• OBJECTIVE: Reproduce the records that begin at the line containing "Where should I click to: Open the Terms" and stop after the line containing "pos(268,69)", keeping every line, and add -85 to each coordinate value in the answers.

• INPUT FOR THIS TASK:
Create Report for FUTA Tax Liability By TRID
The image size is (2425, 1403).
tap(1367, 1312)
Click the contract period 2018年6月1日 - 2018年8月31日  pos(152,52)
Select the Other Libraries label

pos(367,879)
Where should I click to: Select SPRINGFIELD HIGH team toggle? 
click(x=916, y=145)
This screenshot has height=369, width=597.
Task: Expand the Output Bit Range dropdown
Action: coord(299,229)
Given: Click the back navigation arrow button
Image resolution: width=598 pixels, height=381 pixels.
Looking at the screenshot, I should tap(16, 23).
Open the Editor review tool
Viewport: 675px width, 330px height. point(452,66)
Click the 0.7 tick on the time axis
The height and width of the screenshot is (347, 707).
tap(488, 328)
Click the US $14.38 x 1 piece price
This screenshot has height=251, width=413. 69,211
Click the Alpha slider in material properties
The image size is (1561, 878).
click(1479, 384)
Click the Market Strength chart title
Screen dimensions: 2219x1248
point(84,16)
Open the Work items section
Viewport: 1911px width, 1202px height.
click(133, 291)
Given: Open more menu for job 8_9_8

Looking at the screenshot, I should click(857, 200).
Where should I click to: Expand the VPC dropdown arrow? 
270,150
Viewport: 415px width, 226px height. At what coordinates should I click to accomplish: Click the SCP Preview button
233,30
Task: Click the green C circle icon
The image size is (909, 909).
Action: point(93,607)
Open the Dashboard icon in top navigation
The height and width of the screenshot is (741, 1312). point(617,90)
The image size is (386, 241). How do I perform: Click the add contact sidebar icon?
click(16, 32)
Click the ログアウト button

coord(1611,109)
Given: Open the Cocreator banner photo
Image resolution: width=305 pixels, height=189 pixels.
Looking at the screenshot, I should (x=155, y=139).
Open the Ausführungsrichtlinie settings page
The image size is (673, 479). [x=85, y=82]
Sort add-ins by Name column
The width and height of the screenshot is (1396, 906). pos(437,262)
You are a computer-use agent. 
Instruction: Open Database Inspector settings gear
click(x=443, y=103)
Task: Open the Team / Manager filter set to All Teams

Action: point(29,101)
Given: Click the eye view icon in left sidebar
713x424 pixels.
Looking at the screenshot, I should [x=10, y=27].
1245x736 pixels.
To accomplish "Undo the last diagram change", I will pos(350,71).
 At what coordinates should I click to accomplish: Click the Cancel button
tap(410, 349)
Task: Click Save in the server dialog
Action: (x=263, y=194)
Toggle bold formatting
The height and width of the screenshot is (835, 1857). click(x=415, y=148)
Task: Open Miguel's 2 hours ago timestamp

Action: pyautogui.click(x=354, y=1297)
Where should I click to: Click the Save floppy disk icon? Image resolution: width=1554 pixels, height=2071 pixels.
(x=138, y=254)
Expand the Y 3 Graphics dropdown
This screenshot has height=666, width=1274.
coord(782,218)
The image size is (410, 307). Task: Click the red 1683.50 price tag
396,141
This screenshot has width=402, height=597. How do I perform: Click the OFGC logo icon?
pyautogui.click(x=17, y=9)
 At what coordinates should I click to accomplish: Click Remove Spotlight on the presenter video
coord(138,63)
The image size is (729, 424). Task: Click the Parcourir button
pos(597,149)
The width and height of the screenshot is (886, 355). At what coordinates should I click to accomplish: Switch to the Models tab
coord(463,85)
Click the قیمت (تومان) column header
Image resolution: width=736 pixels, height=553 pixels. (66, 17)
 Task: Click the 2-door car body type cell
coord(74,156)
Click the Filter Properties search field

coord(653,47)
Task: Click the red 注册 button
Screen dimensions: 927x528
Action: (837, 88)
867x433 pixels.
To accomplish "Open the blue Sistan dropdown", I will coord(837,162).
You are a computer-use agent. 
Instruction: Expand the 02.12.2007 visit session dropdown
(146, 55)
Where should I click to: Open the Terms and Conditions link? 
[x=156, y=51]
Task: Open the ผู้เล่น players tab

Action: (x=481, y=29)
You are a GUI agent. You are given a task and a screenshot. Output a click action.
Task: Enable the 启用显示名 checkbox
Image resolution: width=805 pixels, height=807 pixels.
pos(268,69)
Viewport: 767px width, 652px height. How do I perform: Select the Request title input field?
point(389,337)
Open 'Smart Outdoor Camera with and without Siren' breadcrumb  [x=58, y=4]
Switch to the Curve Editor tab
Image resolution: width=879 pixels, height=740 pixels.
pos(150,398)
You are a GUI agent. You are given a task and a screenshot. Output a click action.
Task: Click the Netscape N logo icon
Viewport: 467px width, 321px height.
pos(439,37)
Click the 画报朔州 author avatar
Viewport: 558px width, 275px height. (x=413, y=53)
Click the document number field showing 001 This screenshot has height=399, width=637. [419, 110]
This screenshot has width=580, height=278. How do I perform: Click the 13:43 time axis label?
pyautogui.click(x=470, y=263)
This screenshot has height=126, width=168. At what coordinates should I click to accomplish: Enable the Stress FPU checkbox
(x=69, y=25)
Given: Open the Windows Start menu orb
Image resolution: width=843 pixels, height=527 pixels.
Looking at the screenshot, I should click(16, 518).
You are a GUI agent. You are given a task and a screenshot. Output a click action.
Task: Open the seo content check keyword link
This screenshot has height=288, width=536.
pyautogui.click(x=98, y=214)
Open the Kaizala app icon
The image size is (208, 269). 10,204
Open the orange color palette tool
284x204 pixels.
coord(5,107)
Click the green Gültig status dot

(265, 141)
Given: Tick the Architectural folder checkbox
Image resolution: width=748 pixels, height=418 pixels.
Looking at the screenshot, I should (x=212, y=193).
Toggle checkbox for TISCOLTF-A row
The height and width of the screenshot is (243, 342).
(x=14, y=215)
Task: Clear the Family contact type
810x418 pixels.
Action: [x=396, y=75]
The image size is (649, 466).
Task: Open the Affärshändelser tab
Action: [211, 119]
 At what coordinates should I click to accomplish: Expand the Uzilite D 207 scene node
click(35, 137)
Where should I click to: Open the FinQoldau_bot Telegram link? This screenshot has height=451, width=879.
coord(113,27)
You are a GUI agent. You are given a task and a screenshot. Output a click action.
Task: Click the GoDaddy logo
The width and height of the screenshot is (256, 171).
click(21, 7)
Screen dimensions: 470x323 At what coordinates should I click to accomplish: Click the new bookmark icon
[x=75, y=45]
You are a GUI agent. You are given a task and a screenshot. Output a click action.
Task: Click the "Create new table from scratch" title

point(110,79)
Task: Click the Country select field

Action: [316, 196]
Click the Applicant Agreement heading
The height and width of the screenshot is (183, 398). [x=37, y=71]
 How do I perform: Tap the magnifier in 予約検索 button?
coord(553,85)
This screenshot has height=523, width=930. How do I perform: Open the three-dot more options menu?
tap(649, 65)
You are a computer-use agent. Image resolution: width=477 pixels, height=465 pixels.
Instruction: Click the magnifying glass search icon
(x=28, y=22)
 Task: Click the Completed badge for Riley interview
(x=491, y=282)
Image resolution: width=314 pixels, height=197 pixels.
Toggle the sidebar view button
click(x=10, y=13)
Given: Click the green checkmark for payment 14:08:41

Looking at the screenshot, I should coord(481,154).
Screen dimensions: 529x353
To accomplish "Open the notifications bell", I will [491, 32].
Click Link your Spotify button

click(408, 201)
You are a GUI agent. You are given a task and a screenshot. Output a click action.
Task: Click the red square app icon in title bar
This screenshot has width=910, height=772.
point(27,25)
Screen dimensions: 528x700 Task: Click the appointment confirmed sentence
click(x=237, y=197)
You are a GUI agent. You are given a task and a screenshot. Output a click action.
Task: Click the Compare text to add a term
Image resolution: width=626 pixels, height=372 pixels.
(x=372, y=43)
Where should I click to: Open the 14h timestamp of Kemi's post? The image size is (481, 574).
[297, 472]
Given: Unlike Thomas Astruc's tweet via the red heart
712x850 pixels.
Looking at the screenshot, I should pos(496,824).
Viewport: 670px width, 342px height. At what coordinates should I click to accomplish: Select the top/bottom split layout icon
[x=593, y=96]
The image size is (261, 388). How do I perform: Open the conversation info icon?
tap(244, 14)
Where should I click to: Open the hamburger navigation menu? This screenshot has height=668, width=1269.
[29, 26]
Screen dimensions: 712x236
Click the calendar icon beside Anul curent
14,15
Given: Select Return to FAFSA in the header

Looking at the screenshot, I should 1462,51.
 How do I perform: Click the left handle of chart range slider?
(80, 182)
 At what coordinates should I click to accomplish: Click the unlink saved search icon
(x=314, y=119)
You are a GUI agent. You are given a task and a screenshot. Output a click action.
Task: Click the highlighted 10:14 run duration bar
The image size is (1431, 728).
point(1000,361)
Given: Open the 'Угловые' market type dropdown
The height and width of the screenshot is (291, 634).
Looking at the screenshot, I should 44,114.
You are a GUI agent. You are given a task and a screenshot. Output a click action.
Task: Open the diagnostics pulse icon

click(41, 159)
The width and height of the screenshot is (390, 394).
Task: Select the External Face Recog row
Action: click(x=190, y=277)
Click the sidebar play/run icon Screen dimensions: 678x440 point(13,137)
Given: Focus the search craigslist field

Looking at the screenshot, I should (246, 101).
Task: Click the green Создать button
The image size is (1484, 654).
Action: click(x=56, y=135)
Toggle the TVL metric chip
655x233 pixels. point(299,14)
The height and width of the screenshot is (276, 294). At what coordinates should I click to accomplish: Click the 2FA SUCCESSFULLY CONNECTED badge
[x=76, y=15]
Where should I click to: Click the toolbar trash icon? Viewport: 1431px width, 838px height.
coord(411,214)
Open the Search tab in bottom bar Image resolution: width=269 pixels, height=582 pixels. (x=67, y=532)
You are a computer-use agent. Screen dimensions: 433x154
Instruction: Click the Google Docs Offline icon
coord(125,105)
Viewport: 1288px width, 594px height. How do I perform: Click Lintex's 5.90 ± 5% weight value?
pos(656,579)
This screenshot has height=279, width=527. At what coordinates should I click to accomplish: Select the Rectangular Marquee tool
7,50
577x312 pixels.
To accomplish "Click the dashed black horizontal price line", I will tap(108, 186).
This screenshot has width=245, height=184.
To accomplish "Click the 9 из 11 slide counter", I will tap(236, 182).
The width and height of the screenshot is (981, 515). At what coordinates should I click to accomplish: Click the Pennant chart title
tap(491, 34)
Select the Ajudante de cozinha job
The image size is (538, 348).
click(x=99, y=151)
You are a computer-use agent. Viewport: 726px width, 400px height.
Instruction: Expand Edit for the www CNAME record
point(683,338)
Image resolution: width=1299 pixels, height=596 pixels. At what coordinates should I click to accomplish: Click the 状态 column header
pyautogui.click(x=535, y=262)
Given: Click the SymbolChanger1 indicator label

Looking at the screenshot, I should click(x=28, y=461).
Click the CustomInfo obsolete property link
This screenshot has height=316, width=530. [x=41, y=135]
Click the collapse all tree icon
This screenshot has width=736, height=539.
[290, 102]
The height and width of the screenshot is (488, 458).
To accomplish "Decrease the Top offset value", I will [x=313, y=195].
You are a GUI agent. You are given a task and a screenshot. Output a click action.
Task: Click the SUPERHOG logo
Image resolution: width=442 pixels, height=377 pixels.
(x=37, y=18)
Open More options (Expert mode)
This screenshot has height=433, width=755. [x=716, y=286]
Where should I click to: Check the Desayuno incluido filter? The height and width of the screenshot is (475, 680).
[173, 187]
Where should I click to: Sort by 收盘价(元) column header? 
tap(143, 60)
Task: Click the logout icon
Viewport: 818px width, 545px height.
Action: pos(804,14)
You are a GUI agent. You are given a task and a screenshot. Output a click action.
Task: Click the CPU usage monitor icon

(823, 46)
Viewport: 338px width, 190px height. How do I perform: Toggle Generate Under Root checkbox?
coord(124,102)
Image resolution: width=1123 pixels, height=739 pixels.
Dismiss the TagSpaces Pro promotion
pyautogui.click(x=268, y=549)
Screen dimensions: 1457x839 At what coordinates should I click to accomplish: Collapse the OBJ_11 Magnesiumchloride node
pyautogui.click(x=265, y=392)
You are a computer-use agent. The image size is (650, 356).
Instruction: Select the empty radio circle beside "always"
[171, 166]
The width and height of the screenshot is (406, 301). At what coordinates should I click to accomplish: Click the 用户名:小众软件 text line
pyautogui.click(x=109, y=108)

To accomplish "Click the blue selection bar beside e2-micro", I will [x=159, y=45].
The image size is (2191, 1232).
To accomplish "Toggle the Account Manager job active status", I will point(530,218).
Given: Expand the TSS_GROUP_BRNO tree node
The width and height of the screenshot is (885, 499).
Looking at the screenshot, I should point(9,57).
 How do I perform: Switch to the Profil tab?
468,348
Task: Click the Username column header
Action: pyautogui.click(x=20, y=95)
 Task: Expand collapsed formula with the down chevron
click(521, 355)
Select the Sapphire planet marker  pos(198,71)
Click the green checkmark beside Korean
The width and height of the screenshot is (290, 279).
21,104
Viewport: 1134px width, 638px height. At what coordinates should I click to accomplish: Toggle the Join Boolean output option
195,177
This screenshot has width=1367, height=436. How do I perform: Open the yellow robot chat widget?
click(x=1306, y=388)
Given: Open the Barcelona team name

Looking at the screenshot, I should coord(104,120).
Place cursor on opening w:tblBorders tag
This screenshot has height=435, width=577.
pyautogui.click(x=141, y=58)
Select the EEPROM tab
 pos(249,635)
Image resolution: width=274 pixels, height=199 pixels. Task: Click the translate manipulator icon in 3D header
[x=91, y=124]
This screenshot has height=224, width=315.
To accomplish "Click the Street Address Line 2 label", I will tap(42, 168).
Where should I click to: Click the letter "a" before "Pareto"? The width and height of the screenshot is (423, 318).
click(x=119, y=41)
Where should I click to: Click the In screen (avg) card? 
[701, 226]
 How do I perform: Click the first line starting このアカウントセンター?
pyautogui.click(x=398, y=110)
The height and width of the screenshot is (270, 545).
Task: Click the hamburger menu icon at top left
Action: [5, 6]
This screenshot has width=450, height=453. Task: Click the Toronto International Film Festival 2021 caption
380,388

• OUTPUT:
Where should I click to: Open the Terms and Conditions link? 
[x=71, y=-34]
Task: Open the ผู้เล่น players tab

Action: (x=396, y=-56)
You are a GUI agent. You are given a task and a screenshot. Output a click action.
Task: Enable the 启用显示名 checkbox
Image resolution: width=805 pixels, height=807 pixels.
pos(183,-16)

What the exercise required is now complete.